Spatial Indexing and Partitioning
This is an experimental feature, and may be removed.
It’s often desirable to take extra steps in ensuring your data is effectively distributed over your computing resources. One way of doing that is using something called a “space filling curve”, which turns an N-dimensional value into a one dimensional value, with properties that favor keeping entities near each other in N-space near each other in index space. In particular RasterFrames support space-filling curves mapping the geographic location of tiles to a one-dimensional index space called xz2
. To have RasterFrames add a spatial index based partitioning on a raster reads, use the spatial_index_partitions
parameter. By default it will use the same number of partitions as configured in spark.sql.shuffle.partitions
.
df = spark.read.raster(uri, spatial_index_partitions=True)
df
Showing only top 5 rows.
proj_raster_path | proj_raster | spatial_index |
---|---|---|
https://rasterframes.s3.amazonaws.com/samples/luray_snp/B02.tif | 55256634714 | |
https://rasterframes.s3.amazonaws.com/samples/luray_snp/B02.tif | 55256634714 | |
https://rasterframes.s3.amazonaws.com/samples/luray_snp/B02.tif | 55256634715 | |
https://rasterframes.s3.amazonaws.com/samples/luray_snp/B02.tif | 55256656560 | |
https://rasterframes.s3.amazonaws.com/samples/luray_snp/B02.tif | 55256722095 |
You can also pass a positive integer to the parameter to specify the number of desired partitions.
df = spark.read.raster(uri, spatial_index_partitions=800)
GeoTrellis
GeoTrellis Catalogs
GeoTrellis is one of the key libraries upon which RasterFrames is built.
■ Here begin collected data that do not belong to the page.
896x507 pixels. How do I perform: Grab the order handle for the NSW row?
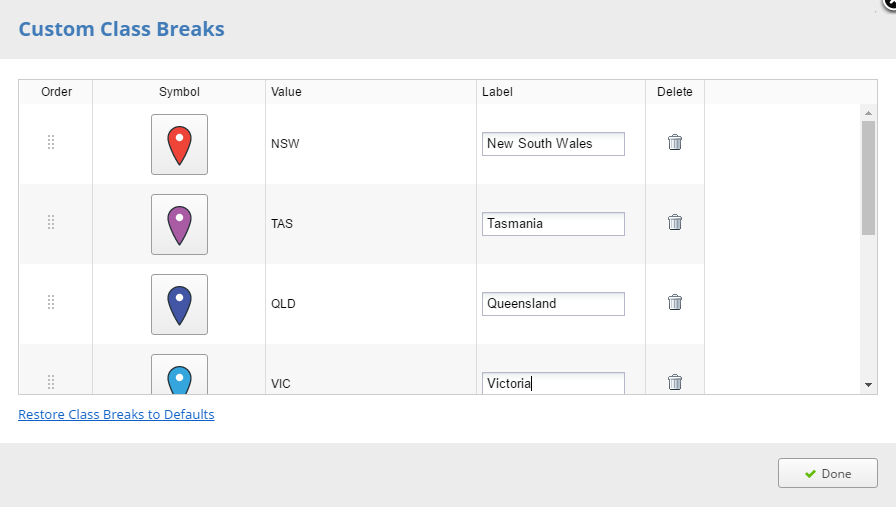[x=51, y=142]
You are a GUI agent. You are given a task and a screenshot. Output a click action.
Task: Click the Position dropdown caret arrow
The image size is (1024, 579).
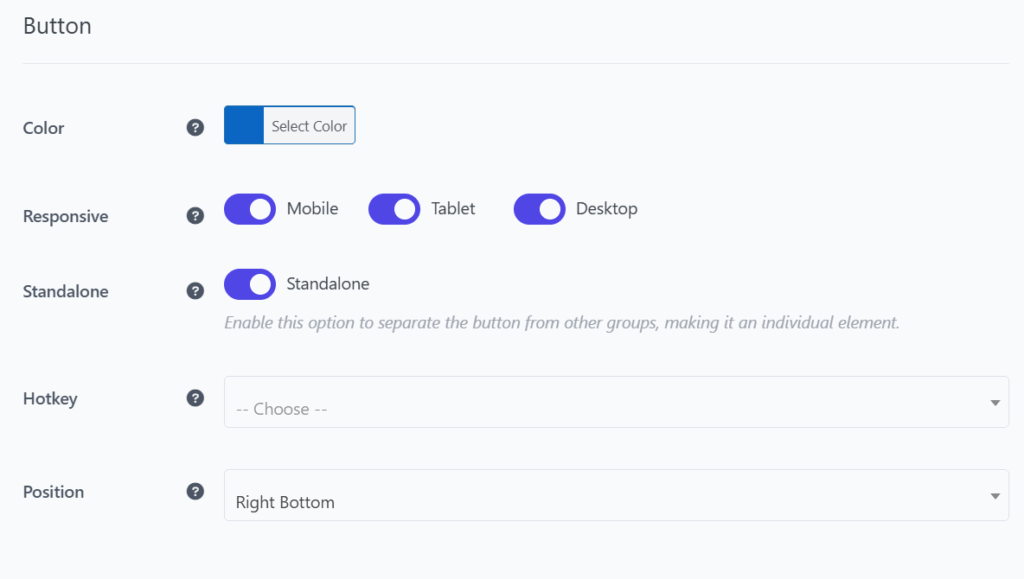[995, 496]
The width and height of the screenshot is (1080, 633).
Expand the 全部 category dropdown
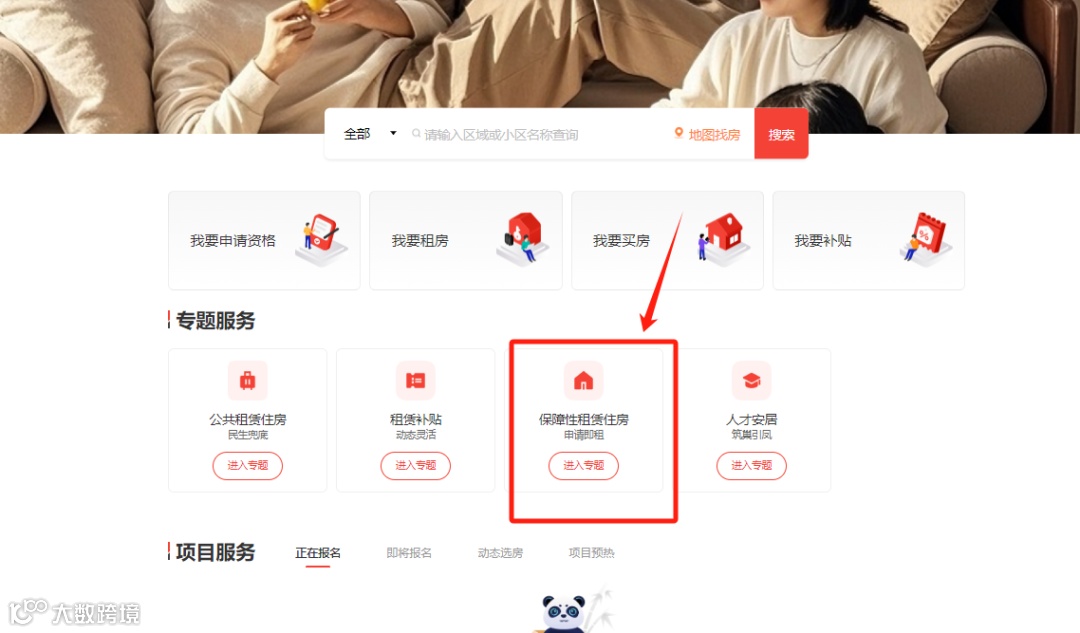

It provides a Scala language API for working with geospatial raster data. GeoTrellis defines a tile layer storage format for persisting imagery mosaics. RasterFrames provides a DataSource supporting both reading and writing GeoTrellis layers.
A GeoTrellis catalog is a set of GeoTrellis layers. We can read a DataFrame giving details of the content of a catalog using the syntax below. The scheme is typically hdfs
or file
, or a cloud storage provider like s3
.
gt_cat = spark.read.geotrellis_catalog('scheme://path-to-gt-catalog')
GeoTrellis Layers
The catalog will give details on the individual layers available for query. We can read each layer with the URI to the catalog, the layer name, and the desired zoom level.
gt_layer = spark.read.geotrellis(path='scheme://path-to-gt-catalog', layer=layer_name, zoom=zoom_level)
This will return a RasterFrame with additional GeoTrellis-specific metadata, inherited from GeoTrellis, stored as JSON in the metadata of the tile column.